Cement manufacturing and the treatment of sludge are considered both energy-intensive industries and major greenhouse gas (GHG) emitters. However, there are still few studies on comprehensive carbon footprint analysis for adding municipal sludge in the cement production. In this study, the lime-dried sludge blended with calcium oxide at the mass mixing ratio of 10% was utilized as raw material for the preparation of Portland cement. The chemical and physical properties of sludge were analyzed. A set of carbon footprint calculation methods of lime-drying treatment of sludge and reuse in cement kilns was then established to explore the feasibility of coprocessing lime-dried sludge in cement kilns. The results showed lime-dried sludge containing CaO, SiO 2 , Al 2 O 3 , and Fe 2 O 3 was ideal for cement production as raw material. However, the water content of lime-dried sludge should be strictly limited. The lime-drying process presented the biggest carbon emission (962.1 kg CO 2 -eq/t sludge), accounting for 89.0% of total emissions. In the clinker-production phase, the lime-dried sludge as raw material substitute and energy source gained carbon credit of 578.8 and 214.2 kg CO 2 -eq/t sludge, respectively.

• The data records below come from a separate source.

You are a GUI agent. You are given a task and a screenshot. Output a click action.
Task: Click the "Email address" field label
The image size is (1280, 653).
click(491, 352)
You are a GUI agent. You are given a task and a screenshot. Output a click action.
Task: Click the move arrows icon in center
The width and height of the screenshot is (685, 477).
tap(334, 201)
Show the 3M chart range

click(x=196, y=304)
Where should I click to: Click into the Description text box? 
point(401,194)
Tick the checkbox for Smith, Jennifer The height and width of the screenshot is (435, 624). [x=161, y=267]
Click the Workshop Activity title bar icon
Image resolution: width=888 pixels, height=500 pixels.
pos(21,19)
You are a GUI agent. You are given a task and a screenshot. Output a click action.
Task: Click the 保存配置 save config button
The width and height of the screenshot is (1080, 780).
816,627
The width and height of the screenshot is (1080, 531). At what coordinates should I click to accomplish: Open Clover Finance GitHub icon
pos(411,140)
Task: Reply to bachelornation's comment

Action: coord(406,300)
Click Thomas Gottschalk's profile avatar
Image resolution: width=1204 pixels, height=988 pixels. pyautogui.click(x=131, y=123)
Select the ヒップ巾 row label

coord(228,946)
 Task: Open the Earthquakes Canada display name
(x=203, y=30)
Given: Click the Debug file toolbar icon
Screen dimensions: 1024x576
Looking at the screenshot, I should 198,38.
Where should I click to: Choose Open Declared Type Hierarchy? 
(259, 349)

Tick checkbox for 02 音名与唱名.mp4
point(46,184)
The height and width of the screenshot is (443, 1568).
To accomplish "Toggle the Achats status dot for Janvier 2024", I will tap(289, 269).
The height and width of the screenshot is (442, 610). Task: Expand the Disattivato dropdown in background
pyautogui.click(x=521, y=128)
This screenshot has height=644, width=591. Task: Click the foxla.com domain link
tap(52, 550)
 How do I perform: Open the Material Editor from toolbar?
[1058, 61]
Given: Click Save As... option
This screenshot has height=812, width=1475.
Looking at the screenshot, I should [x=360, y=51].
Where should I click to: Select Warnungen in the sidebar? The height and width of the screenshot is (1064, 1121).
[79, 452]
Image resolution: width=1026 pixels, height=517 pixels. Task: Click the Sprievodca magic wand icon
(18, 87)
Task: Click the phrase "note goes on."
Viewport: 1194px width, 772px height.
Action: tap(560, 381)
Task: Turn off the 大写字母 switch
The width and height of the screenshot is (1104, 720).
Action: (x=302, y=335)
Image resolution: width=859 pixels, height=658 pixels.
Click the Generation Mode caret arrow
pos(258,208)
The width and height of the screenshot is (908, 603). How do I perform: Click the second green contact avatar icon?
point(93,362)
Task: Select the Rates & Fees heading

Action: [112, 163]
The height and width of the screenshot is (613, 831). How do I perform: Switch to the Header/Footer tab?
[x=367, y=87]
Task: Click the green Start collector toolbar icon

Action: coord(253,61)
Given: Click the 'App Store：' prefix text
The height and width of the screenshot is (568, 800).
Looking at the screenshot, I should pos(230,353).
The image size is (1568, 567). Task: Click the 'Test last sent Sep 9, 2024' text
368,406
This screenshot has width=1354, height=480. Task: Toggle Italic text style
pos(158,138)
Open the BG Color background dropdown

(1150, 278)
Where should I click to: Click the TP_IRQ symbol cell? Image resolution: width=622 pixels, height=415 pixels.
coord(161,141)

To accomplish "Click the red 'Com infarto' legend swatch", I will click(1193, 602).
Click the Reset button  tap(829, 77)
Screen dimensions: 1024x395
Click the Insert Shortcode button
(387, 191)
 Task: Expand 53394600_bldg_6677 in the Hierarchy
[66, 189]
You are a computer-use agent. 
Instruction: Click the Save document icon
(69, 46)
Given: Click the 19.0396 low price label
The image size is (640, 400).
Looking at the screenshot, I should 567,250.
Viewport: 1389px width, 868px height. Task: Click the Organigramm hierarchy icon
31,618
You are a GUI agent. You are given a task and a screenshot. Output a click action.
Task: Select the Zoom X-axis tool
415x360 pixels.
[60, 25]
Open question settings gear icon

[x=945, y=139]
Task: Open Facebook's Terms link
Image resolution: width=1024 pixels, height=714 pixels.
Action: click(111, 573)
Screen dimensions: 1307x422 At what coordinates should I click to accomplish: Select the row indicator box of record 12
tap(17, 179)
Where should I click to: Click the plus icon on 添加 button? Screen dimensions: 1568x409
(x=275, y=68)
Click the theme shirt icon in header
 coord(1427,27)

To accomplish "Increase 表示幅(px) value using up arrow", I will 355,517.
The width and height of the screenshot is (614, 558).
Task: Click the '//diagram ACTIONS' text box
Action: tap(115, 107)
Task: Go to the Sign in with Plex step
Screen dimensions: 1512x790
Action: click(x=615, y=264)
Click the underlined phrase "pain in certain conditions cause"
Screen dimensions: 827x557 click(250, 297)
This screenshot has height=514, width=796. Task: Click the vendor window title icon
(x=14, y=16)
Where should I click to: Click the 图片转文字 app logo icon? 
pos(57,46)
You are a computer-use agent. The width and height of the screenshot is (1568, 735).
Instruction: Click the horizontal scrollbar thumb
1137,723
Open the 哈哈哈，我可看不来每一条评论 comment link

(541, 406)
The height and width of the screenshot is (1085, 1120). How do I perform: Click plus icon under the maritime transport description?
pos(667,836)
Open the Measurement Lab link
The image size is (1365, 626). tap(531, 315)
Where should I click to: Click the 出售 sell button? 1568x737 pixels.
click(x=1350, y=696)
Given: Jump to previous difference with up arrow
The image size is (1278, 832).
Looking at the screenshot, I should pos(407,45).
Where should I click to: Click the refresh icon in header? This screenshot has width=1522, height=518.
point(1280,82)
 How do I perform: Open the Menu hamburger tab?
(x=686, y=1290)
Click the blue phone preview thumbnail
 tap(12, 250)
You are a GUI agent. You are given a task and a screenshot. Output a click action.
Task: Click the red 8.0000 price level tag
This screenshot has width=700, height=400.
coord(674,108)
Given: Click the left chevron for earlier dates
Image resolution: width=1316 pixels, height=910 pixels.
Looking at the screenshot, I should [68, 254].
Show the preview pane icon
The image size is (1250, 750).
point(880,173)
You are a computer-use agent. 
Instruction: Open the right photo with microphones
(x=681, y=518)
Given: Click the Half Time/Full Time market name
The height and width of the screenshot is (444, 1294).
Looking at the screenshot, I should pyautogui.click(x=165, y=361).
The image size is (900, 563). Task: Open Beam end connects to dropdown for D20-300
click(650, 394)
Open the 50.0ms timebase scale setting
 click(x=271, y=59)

The sludge used for producing cement clinker could reduce carbon emissions by 38.5% to 51.7%. The addition ratio of lime and stacking time in the sludge lime-drying process could greatly affect the carbon footprint of coprocessing lime-dried sludge in cement kiln.

Suggested Citation

  • Li Ping & Gang Zhao & Xiaohu Lin & Yunhui Gu & Wei Liu & Haihua Cao & Juwen Huang & Jingcheng Xu, 2020. "Feasibility and Carbon Footprint Analysis of Lime-Dried Sludge for Cement Production," Sustainability, MDPI, Open Access Journal, vol. 12(6), pages 1-11, March.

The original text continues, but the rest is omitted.